EXERCISE PROMPT: Search the data for the string "label", and report each line where it is found.

DATA SHOWN:

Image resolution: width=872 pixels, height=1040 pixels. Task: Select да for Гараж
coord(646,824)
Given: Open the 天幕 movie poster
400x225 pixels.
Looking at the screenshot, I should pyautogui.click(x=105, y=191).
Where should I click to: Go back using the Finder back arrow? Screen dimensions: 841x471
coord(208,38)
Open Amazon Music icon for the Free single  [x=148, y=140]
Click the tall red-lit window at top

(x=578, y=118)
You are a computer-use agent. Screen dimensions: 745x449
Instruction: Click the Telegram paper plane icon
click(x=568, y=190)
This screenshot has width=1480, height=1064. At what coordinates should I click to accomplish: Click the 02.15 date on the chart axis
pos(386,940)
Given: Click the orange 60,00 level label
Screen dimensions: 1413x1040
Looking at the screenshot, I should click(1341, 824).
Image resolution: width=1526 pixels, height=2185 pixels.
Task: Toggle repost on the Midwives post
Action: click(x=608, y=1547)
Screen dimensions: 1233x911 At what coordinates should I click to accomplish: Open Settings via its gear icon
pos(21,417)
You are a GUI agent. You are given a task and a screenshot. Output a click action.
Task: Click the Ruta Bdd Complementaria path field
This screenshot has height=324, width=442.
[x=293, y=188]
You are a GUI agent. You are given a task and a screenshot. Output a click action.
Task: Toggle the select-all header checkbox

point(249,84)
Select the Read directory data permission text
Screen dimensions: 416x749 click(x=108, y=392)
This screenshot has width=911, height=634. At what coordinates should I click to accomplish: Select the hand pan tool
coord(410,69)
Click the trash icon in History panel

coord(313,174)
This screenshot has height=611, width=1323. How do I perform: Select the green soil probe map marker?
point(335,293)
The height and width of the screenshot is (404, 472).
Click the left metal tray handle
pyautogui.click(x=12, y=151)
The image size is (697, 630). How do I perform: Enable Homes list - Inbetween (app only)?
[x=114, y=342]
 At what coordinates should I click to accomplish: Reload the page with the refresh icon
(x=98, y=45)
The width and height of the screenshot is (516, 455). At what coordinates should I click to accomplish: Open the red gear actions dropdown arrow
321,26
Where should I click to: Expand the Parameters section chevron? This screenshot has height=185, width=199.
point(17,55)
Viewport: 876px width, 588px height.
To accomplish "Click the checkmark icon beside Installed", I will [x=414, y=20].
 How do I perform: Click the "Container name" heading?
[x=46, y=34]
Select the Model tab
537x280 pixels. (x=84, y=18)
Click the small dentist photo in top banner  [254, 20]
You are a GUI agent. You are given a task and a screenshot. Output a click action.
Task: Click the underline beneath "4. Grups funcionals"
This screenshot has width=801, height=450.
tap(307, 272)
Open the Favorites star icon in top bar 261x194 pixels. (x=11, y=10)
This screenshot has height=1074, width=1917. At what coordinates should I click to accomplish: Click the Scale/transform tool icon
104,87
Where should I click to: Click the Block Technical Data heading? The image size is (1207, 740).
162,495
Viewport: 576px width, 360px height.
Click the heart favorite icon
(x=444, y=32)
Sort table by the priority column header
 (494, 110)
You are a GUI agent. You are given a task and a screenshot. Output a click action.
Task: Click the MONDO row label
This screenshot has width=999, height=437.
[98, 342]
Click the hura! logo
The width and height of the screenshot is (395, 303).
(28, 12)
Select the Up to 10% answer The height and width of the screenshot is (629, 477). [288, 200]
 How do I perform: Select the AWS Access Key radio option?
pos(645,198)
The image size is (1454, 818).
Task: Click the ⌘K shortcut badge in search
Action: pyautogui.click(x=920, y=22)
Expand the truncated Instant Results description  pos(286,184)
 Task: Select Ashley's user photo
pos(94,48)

FINISHED EXERCISE:
Given: Click the orange 60,00 level label
Task: Click the MONDO row label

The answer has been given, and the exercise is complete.